**** Text segment
US9330832B2ActiveUtilityA1

Integrated transformer balun with enhanced common-mode rejection for radio frequency, microwave, and millimeter-wave integrated circuits

74
Assignee: NOKIA CORPPriority: Feb 13, 2013Filed: Feb 13, 2013Granted: May 3, 2016
Est. expiryFeb 13, 2033(~6.6 yrs left)· nominal 20-yr term from priority
H01F 27/292H01F 2027/2809Y10T29/4902H01F 2021/125H01F 21/12H01F 41/041H01F 27/29H01F 41/04
74
PatentIndex Score
4
Cited by
19
References
13
Claims

Abstract

Apparatus and method example embodiments provide an improved common mode rejection ratio in high frequency transformer baluns. According to an example embodiment of the invention, an apparatus comprises a first winding of at least one turn forming a primary coil, having first and second differential leads oriented in a first direction, the primary coil formed in a first conductive layer over a substrate and the first differential lead of the primary coil being grounded; and a second winding of at least one turn forming a secondary coil, having a third and fourth differential leads oriented in a second direction offset by an angle of greater than zero degrees and less than 180 degrees from the first direction, the secondary coil formed in a second conductive layer separated by an insulating layer from the first conductive layer.

Claims

exact text as granted — not AI-modified
What is claimed is: 
     
       1. A transformer balun, comprising:
 a first winding of at least one turn forming a primary coil, having first and second differential leads oriented in a first direction and connected at a center tap of the primary coil, the primary coil formed in a first conductive layer over a substrate and the first differential lead of the primary coil being grounded, the second differential lead providing a first terminal of the balun; and 
 a second winding of at least one turn forming a secondary coil, having a third and fourth differential leads providing second terminals of the balun, oriented in a second direction offset by an angle of substantially ninety degrees from the first direction and connected at a center tap of the secondary coil, the secondary coil formed in a second conductive layer separated by an insulating layer from the first conductive layer, the first and second windings capacitively and inductively coupled forming an equivalent return-path inductance in both the third and fourth differential leads of the balun; 
 wherein the primary coil and the secondary coil form a transformer balun wherein having: 
 the first differential lead of the primary coil being a half-coil with a second segment and a fourth segment, that are substantially grounded and the second differential lead of the primary coil being a half-coil with a first segment and a third segment, that are a substantially higher impedance and provide the first terminal of the balun; 
 the third differential lead of the secondary coil being a half-coil with a third segment parallel to and capacitively and inductively coupling with the higher impedance third segment of the primary coil, and a fourth segment parallel to and capacitively and inductively coupling with the grounded fourth segment of the primary coil, the third differential lead providing a first one of the second terminals of the balun; 
 the fourth differential lead of the secondary coil being a half-coil with first segment parallel to and capacitively and inductively coupling with the higher impedance first segment of the primary coil, and a second segment parallel to and capacitively and inductively coupling with the grounded second segment of the primary coil, the fourth differential lead providing a second one of the second terminals of the balun; 
 whereby aggregate impedances in the third differential lead and in the fourth differential lead of the secondary coil are substantially equivalent, to maximize common mode rejection.
********
What you need to do
a) Answer these questions about the patent page:
(i) Which company is named as the assignee?
(ii) On what date was the patent granted?
(iii) In claim 1, by what angle is the second direction offset from the first direction?
b) Rewrite everything in the patent page from "Apparatus and method" down to "first conductive layer.", putting "input coil" wherever "primary coil" appears.
**** Given entries
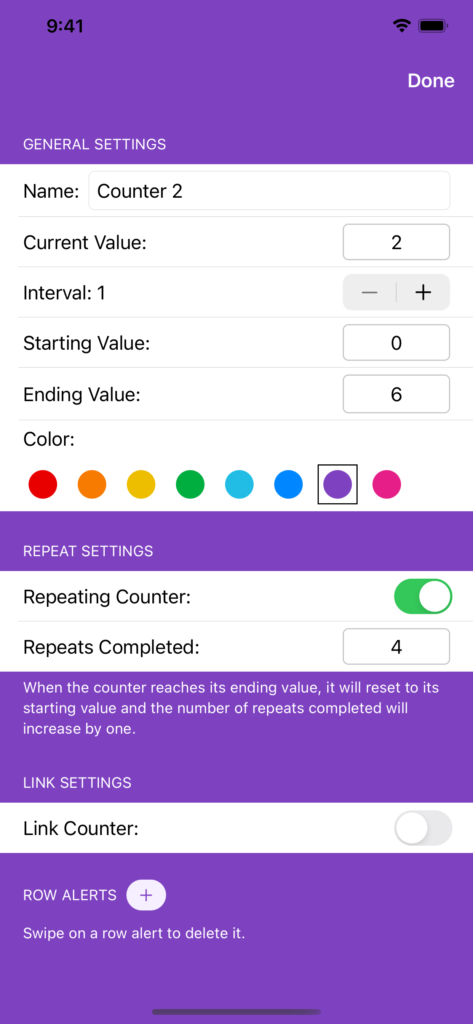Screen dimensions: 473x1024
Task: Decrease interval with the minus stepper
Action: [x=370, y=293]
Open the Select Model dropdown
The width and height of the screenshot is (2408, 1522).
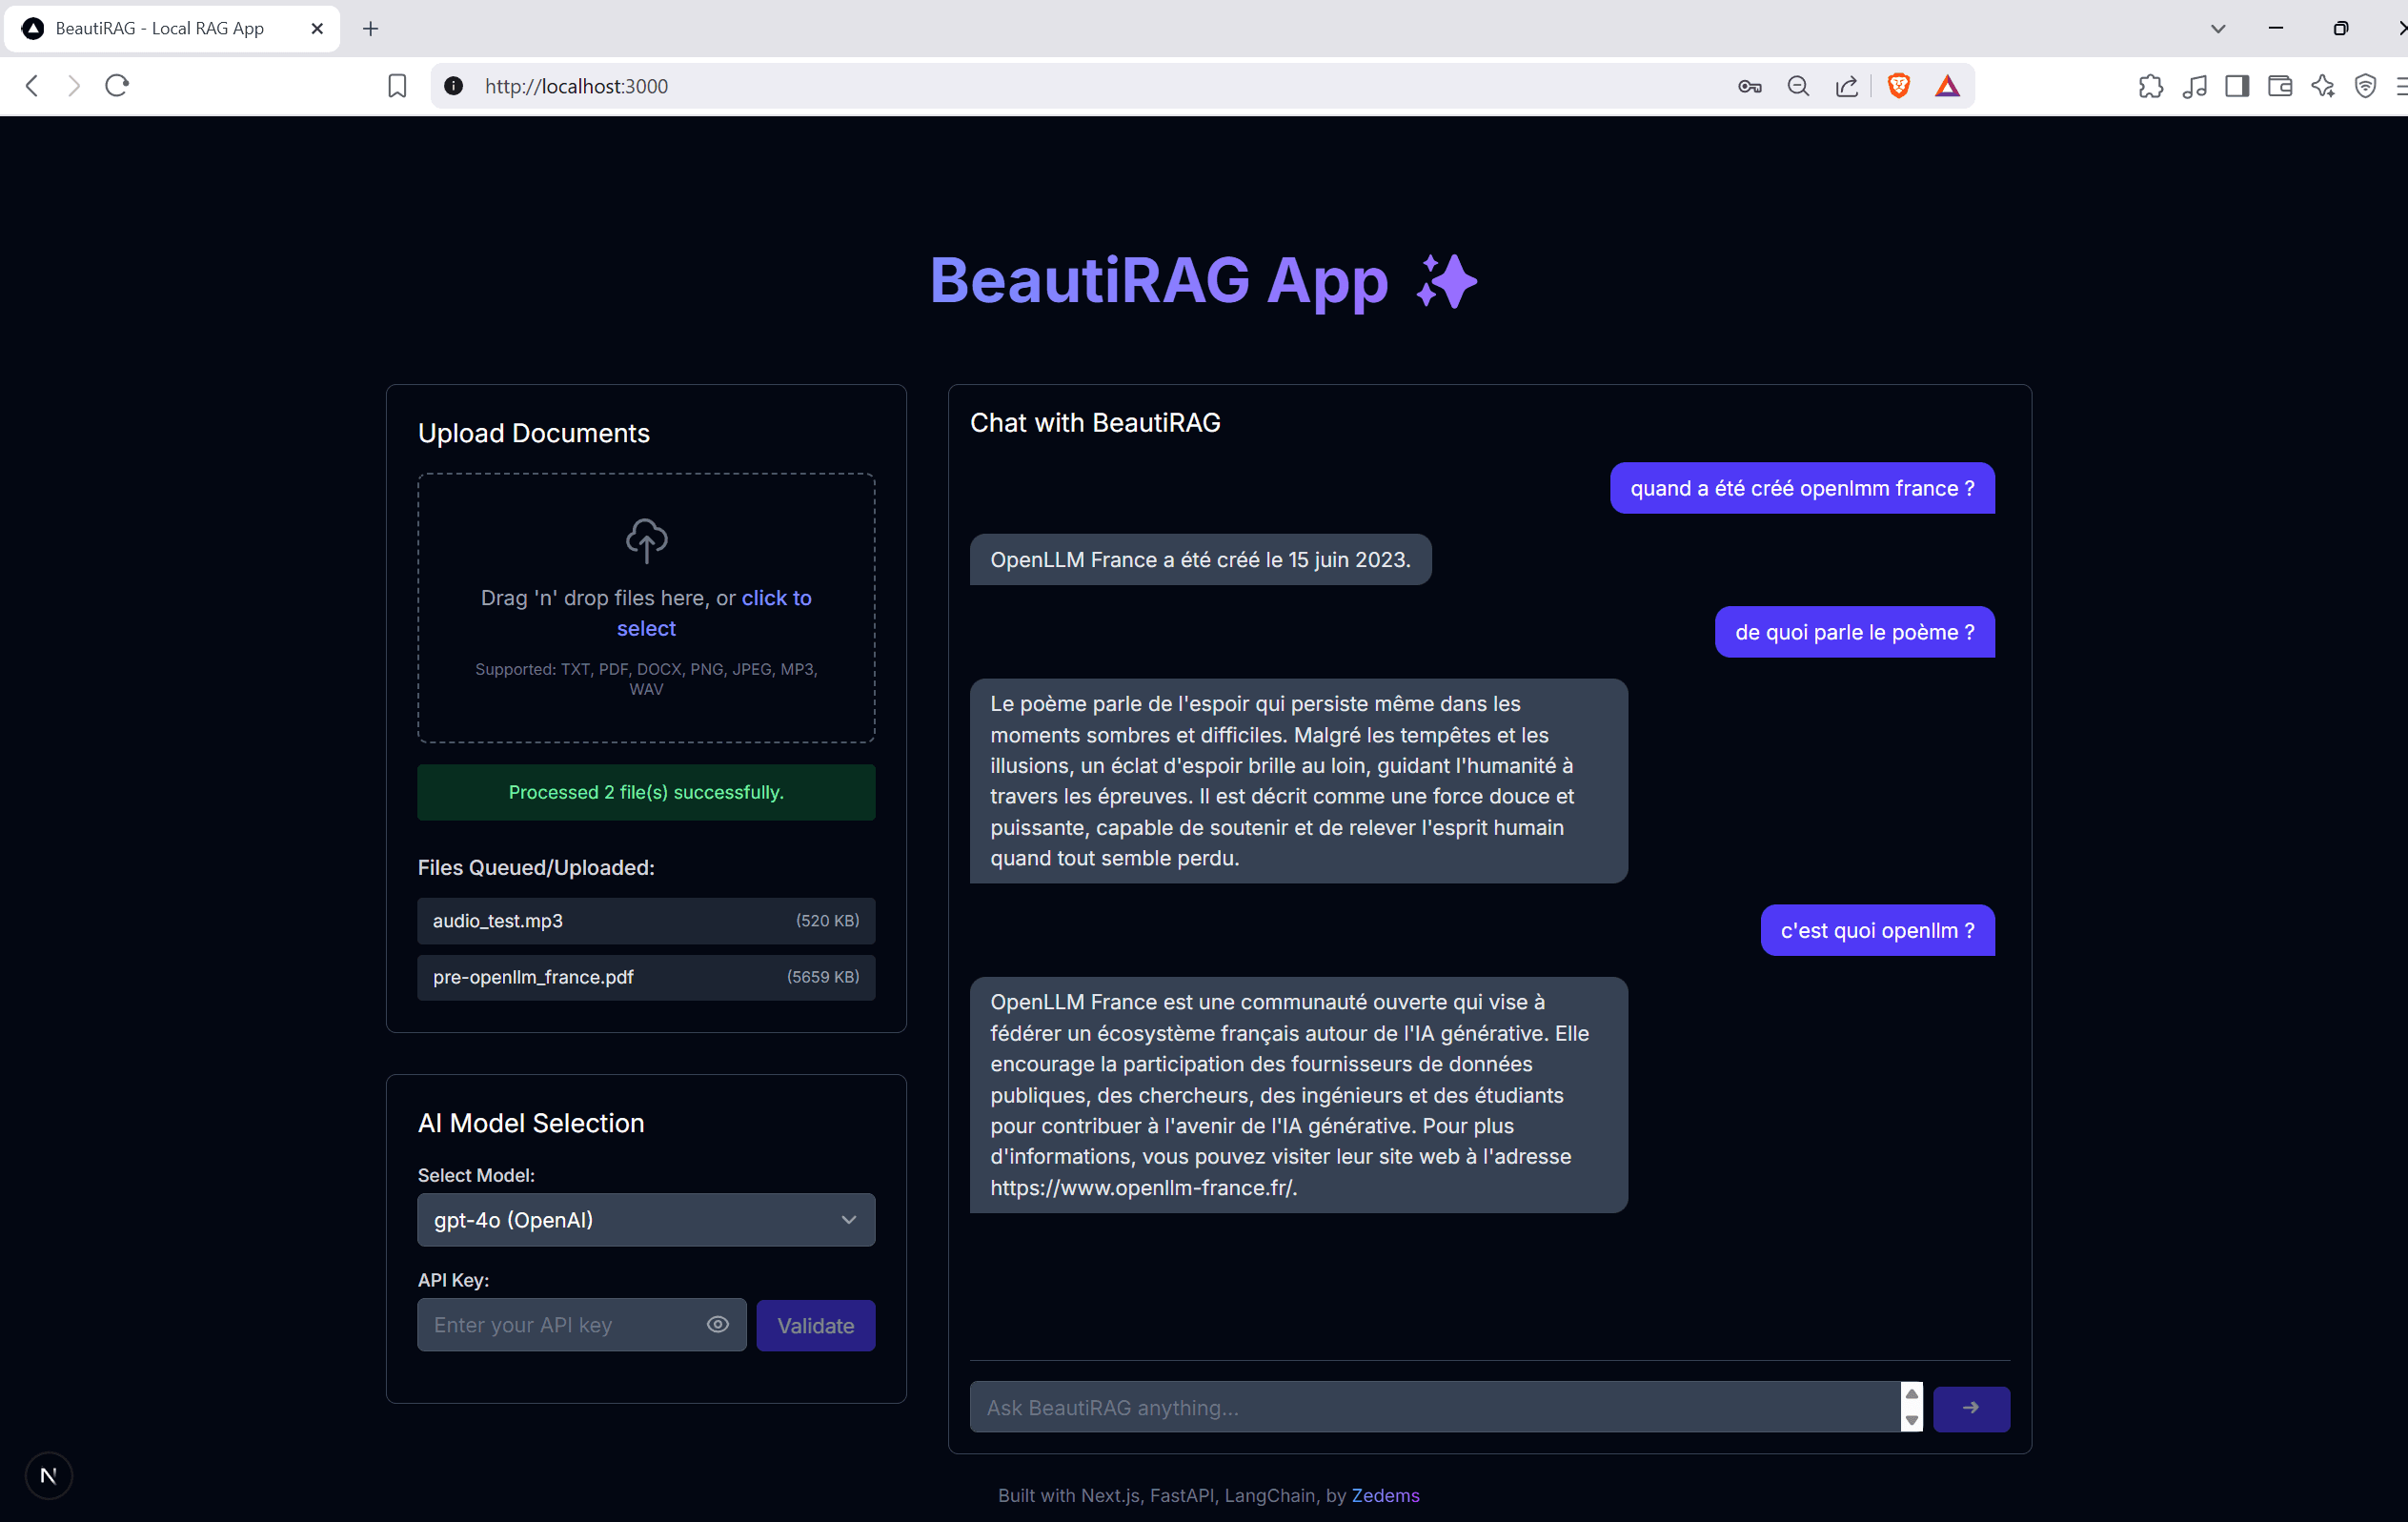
********
Exercise results
a)
(i) NOKIA CORP
(ii) May 3, 2016
(iii) Substantially ninety degrees

b)
Apparatus and method example embodiments provide an improved common mode rejection ratio in high frequency transformer baluns. According to an example embodiment of the invention, an apparatus comprises a first winding of at least one turn forming a input coil, having first and second differential leads oriented in a first direction, the input coil formed in a first conductive layer over a substrate and the first differential lead of the input coil being grounded; and a second winding of at least one turn forming a secondary coil, having a third and fourth differential leads oriented in a second direction offset by an angle of greater than zero degrees and less than 180 degrees from the first direction, the secondary coil formed in a second conductive layer separated by an insulating layer from the first conductive layer.